Cataract cases have been found to be age related. There is decreased transmission of light with age which results in increased glare. Insoluble protein accumulates and precipitates, this leads to lens hardening. There is browning of the lens and more light is required to read. Accommodation of the lens gets weakened. The age dependence of transmission of light was shown with the use of graphs and comparative study, further elucidating the relation.
The mechanism for the damage of the lens can be attributed to photochemical oxidative changes. There is also a possibility of a sugar based reaction with proteins called caramelisation. Studies are still going on to describe the exact damage mechanism.
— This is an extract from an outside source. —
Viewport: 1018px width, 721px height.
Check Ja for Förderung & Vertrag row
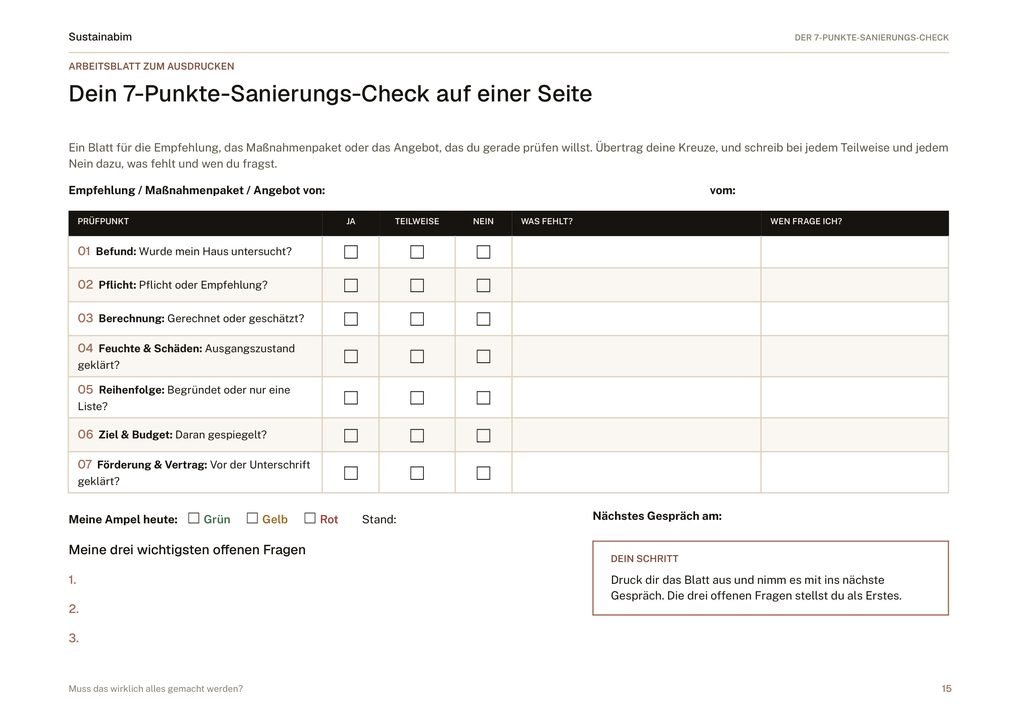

The best option when one contracts cataract is the intra ocular transplant. The main issue of concern is post operative care. The disadvantage of the one day eye camps lies in the fact that there is no follow up after the surgery. Thus, the LV Prasad Eye Institute trains people in an area or a village to check for symptoms of cataract, refer patients to hospitals and educate them about post operative care. The objective of the Institute is to reach out to 50 Million cataract patient through a very innovative pyramidal set up by 2020. On the bottom most rung of the pyramid are the vision guardians, trainees who do preliminary check ups and send patients for further referrals. Then comes the vision centre where trainees are given a diploma after being taught how to use some basic instruments, no surgery is performed though. Followed by the secondary service centre (50 of which have been established by LV Prasad Eye Institute), the tertiary service centre and finally the centre of excellence. This model has a very inclusive approach, where communities will get involved in a self help organizational manner, and promises to have an impact through out the country.